Data extracted from a collection
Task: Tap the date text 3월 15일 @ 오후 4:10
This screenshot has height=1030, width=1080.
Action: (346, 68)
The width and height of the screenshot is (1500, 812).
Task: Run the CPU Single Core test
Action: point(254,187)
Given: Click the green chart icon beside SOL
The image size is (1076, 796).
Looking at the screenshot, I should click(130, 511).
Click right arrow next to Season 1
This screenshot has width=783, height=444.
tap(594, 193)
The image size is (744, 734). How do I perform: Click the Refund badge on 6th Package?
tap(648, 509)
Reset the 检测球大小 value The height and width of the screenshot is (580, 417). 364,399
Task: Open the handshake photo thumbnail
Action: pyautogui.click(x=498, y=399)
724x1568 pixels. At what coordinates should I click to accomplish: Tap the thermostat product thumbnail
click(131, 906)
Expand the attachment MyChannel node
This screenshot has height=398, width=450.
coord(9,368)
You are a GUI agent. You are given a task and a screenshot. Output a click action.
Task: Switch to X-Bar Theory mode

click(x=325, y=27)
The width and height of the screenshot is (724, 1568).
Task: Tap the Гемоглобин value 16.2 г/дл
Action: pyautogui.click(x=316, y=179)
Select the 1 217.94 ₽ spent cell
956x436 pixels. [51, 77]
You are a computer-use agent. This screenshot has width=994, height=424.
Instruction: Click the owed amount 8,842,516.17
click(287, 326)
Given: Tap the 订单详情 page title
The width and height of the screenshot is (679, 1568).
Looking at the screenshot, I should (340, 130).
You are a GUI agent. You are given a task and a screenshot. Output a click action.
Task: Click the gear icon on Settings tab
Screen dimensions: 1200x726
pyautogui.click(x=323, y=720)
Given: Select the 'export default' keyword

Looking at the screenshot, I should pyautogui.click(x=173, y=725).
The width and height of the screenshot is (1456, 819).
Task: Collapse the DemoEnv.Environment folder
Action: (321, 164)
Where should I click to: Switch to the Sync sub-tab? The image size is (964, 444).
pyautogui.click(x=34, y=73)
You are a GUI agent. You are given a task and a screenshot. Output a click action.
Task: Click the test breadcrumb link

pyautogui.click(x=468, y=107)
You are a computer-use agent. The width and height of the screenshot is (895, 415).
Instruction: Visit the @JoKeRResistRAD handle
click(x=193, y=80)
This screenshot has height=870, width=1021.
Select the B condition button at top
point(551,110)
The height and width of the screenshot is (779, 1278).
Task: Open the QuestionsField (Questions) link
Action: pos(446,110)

▸ The task:
Go over the records above line by line and count those holding the word "computer". Reply only with the number.

▸ Answer to this exercise:
2